Sezen Aksu Gülümse 1991

 

Le roi Midas, aussi immensément riche que vaniteux offrit l’hospitalité au satyre Silène retrouvé ivre dans ses vignes. En l'honneur du père adoptif et précepteur du dieu Dionysos, il ordonna un grand festin qui dura dix jours et dix nuits. Lorsque Dionysos retrouva Silène, il voulut récompenser le roi en lui accordant un vœu. «Je voudrais que tout ce que je touche devienne de l'or » demanda Midas. Son désir d’or s’accomplissait si bien qu’il réalisa qu’il allait ainsi périr de faim et de soif. Midas ne dut sa survie qu’à l’indulgence de Dionysos qui l’envoya se laver dans la rivière Pactole, laquelle depuis charrie des paillettes d’or.

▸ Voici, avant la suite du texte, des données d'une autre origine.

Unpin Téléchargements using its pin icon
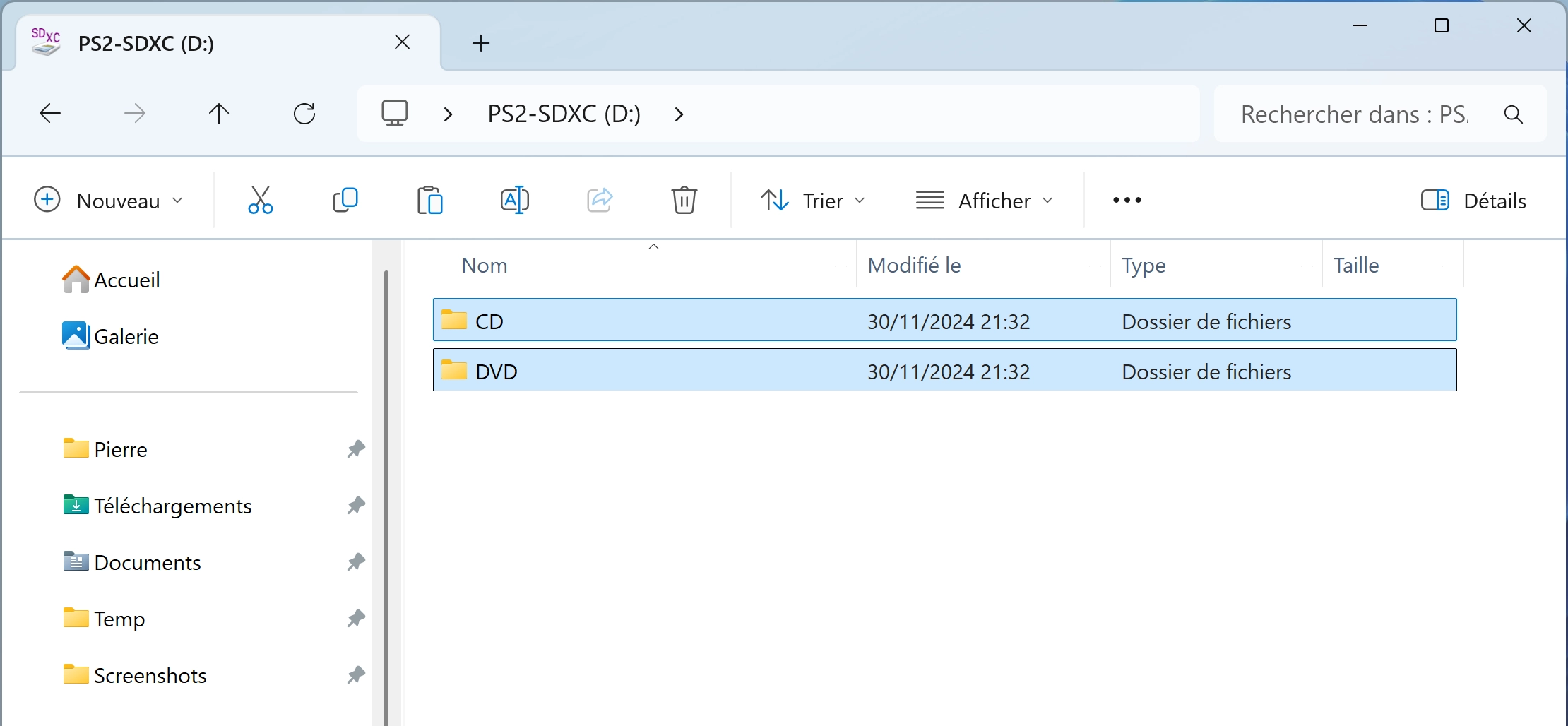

Inutile de préciser que Midas fut pour le reste de sa vie guéri de sa cupidité...

 

Mythologie grecque

 

Consom’action 

 

Ecologie, économie, politique, ce ne sont pas les occasions qui manquent de nos jours au roi Midas de se rappeler à nous. Tiens ! Pour ne prendre qu’un exemple, au train où vont les choses, si on ne réagit pas, un jour viendra où pour acquérir un livre, on n’aura d’autre choix que d’aller sur le site d’Amazon, malgré la loi Lang qui, en établissant notamment le prix unique des livres (depuis étendue au « livre numérique »), a permis le maintien d’une offre pléthorique de livres, tant quantitative que qualitative, d’un réseau unique au monde de librairies, et ce, pour des prix globalement bien moins élevés que dans la plupart des pays qui n’ont pas un tel dispositif et dans lesquels prévaut « la loi du marché ».

 

A cet égard, notre ministre de la culture a-t-elle eu raison de dénoncer « la concurrence déloyale » d’entreprises comme Amazon, alors qu’on lui demandait de commenter le dépôt de bilan de Virgin ?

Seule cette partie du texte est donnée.